Sickle cell gene mutation arose spontaneously in different geographic areas, as suggested by restriction endonuclease analysis. These variants are known as Cameroon, Senegal, Benin, Bantu and Saudi-Asian. Their clinical importance springs from the fact that some of them are associated with HbF levels, examples, Senegal and Saudi-Asian variants tends to have milder disease. (Piel et al, 2007).
In people heterozygous for HbS (carriers of sickling haemoglobin), the polymerization problems are minor, because the normal allele is able to produce over 50% of the haemoglobin. In people homozygous for HbS, the presence of long chain polymers of HbS distort the shape of the red blood cell from a smooth doughnut-like shape to ragged and full of spikes, making it fragile and susceptible to break within the capillaries. Carriers have symptoms only if they are derived of oxygen (for example while climbing a mountain) or while severely dehydrated. Under normal circumstances, these painful crises occur about 0.8 times per year per patient (Smith, et al, 2008).
The sickle cell disease occurs when the glutamic acid is replaced by valine to change its structure and function. Valine is hydrophobic, causing the hermoglobin to collapse in on itself occasionally. When enough haemoglobin collapses in on itslet the red blood cells become sickle shped. (Carrol, 2009).
The gene defect is known as mutation of a single nucleotide (A to T) of the Betaglobin gene, which results in glutamic acid being substituted by valine at position 6. Hemoglobin S with this mutation is referred to as Hbs apposed to the normal adult HbA. The genetic disorder is due to the mutation of a single nucleotide, from a CTC to CAC codon on the template strand which is transcribed into a GUG codon.
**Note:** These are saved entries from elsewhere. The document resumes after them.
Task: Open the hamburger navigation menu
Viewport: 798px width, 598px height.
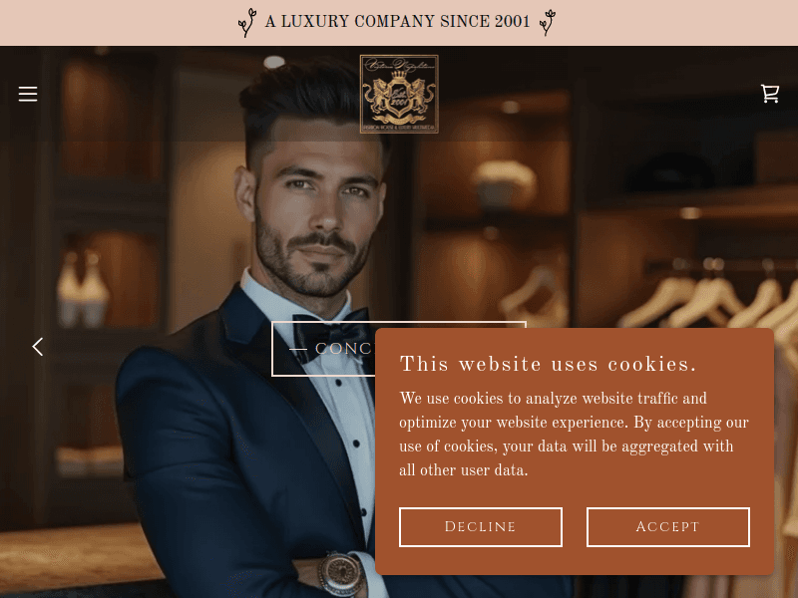Action: (x=28, y=94)
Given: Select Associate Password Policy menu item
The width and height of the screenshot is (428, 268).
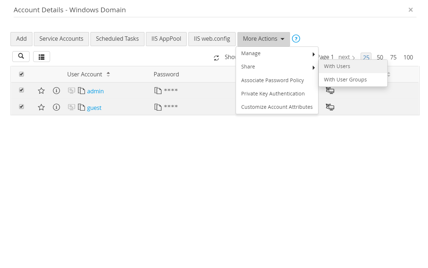Looking at the screenshot, I should click(272, 80).
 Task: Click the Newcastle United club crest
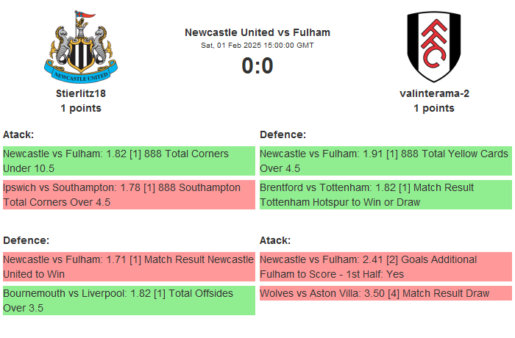81,46
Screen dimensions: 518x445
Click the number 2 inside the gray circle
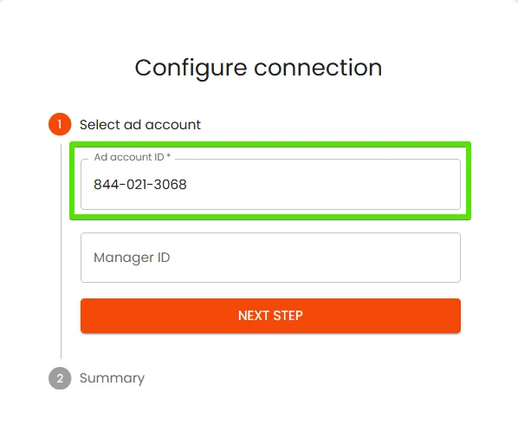60,378
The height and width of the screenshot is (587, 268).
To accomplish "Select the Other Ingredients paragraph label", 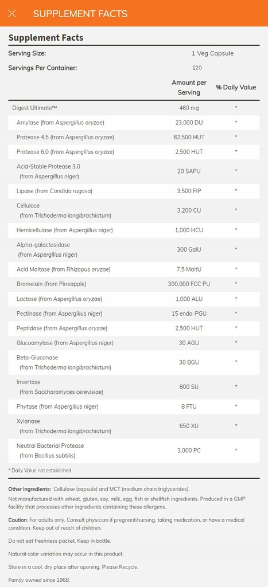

This is normally a benign mutation causing no apparent effects on the secondary, tertiary or quaternary structure of haemoglobin in conditions of normal oxygen concentration. The deoxy form of haemoglobin exposes a hydrophobic patch on the protein between the E and F helices. The hydrophosic residues of the valine at position 6 of the beta chain in hemoglobin are able to associate with the hydrophobic patch, causing haemoglobin S molecules to aggregate and form fibrous precipitates. (Sabeti, et al, 2002).
The allele responsible for sickle cell anaemia is autosomal recessive and can be found on the short arm of chromosome 11. A person that receives the defective gene from both father and mother develops the disease. A person that receives one defective and one healthy allele remains healthy, but can pass on the disease and is known as a carrier.
If two parents who are carriers have a child, there is a 1:4 change of their child developing the disease and 1:2 chance of their child being just a carrier. Since the gene is incompletely recessive, carriers can produce a few sickle red blood cells not enough to cause symptoms but enough to give resistance to malaria. This does not confer full immunity to malaria. Heterozygotes are still able to contract malaria but their symptoms are generally less severe (Allison, 2009), because of this, heterozygotes have a higher fitness than either of the homozygotes, this is known as heterozygote advantage.